C’est sur un sondage mené avec un échantillonnage représentatif que les chercheurs basent leurs recommandations compilées dans un rapport datant d’août 2022. Ils n’ont pas pu dresser la liste de tous les pensionnaires. 

« Il faut dire que la liste originale de tous les pensionnaires entre 1952 et 1971 n’existe pas, ou si elle existe, il ne nous a pas été possible de la retracer », précisent-ils, dans le rapport. 

Après plusieurs recherches, c’est au Centre National pour la Vérité et Réconciliation que les personnes chargées de l’enquête ont pu « obtenir des listes de noms inscrits aux rapports trimestriels servant au Pensionnat à obtenir des Affaires Indiennes le financement pour opérer l’institution », explique-t-on. 

Au total 467 pensionnaires étaient inscrits. Ils étaient originaires des communautés de Pessamit, Uashat mak Mani-utenam, Ekuanitshit, Nutashkuan, Unamen Shipu, Matimekush/Lac-John et de Pakua Shipu. De là, 151 répondants ont été retracés (62 hommes et 89 femmes). 

Trois morts 

Les objectifs de cette recherche étaient de « déterminer s’il y a eu mort d’élèves et déterminer s’il y a eu enterrements et/ou disparitions ». 

À la question Avez-vous été témoin ou entendu parler qu’un élève soit mort au Pensionnat de Maliotenam, 128 ont répondu non et 23 ont répondu oui. 

« Il s’agit des mêmes 3 noms qui reviennent chez l’ensemble des 23 répondants ayant répondu oui. Cependant, après enquête et plusieurs validations auprès de personnes pouvant corroborer les faits, il n’appert qu’aucun d’entre eux n’est mort dans l’édifice où les lieux entourant le pensionnat », affirme-t-on. 

Le rapport mentionne que la mort de deux élèves est signalée. L’une est originaire de Ekuanitshit. Elle serait effectivement morte en avril 1956, durant sa fréquentation du Pensionnat. Elle avait été transportée à l’Hôpital du 3 Miles, près de Sept-Îles. 

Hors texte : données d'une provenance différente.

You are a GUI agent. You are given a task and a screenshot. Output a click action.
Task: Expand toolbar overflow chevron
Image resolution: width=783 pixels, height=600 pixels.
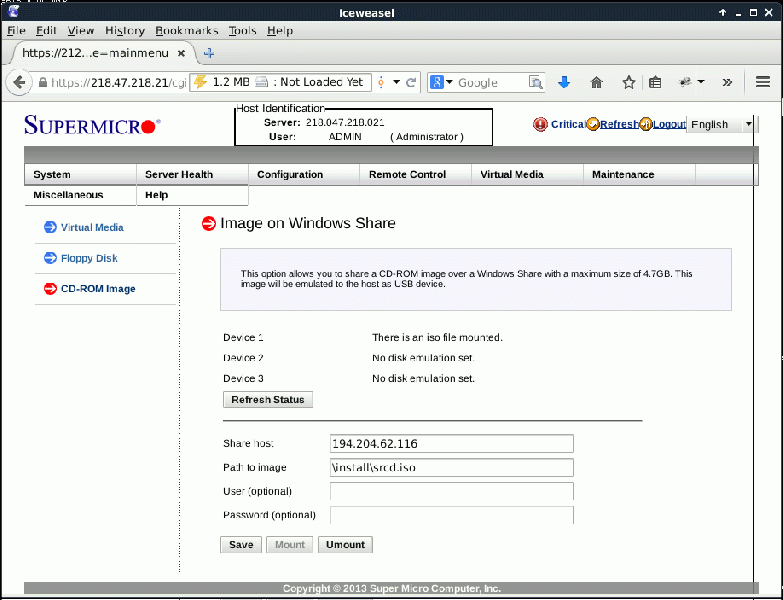(x=727, y=83)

Elle serait décédée d’une maladie des reins, selon le codex du Pensionnat, et il n’y a pas de certificat de décès dans les annexes. Elle était âgée de 12 ans. 

La deuxième mort est celle d’un garçon de 25 ans, décédé en 1975. 

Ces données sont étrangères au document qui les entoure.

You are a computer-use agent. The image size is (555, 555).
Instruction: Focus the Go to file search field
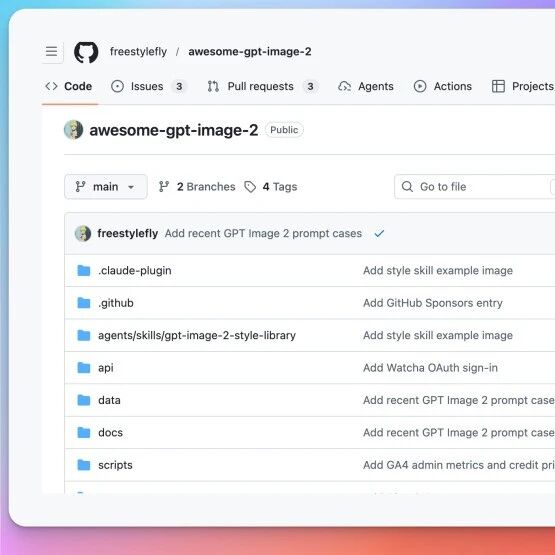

« Il souffrait d’épilepsie et a eu un malaise lors d’une joute », explique-t-on. « Il a été transporté à l’hôpital de Québec, où il est décédé (…) les circonstances de sa mort ne nous sont pas connues. » 

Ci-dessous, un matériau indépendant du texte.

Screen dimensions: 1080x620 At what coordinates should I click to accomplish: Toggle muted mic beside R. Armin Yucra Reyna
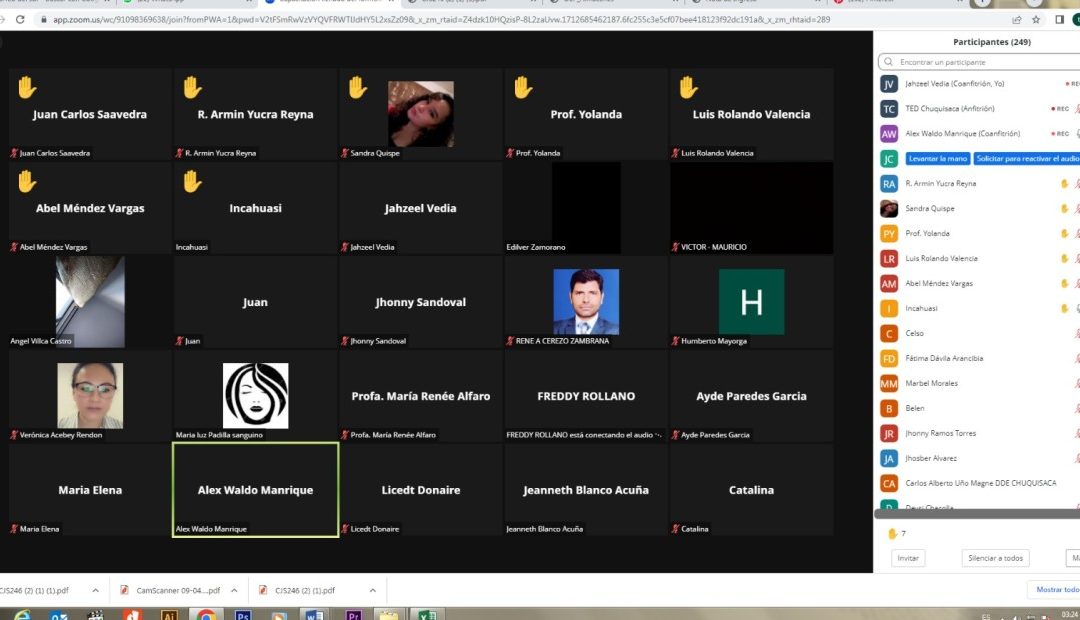[x=1076, y=184]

Une troisième mort a été soulevée, celle d’un jeune bambin de 4 ans, qui aurait été happé par une machinerie lourde servant à déneiger la voie.

« Selon le répondant de Nutashkuan, ce fait se serait produit devant le Pensionnat et il serait resté marqué par les images de l’accident », rapporte-t-on.

Cependant, l’enfant n’était pas inscrit au pensionnat. La validation auprès de la famille et le certificat de décès ont démontré qu’il « s’agissait d’un accident mortel survenu dans la communauté et non sur le site du Pensionnat ». 

Les chefs en réflexion

Les résultats du rapport ne recommandent pas de fouilles. 

« Les résultats du sondage n’appuient pas la pertinence d’une fouille archéologique pour trouver des tombes ou les dépouilles d’enfants ayant fréquenté le Pensionnat Indien de Notre-Dame-de-Sept-Îles situé à Mani-utenam », écrit-on.  

Si une fouille devait avoir lieu, « elle devra s’appuyer sur des faits nouveaux ou d’autres considérations », peut-on lire. 

C’est maintenant aux chefs de la Nation Innue de décider si fouilles il y aura, ou non, sur le site de l’ancien Pensionnat de Mani-utenam. Le rapport a été remis en août 2022. Les chefs sont toujours en réflexion.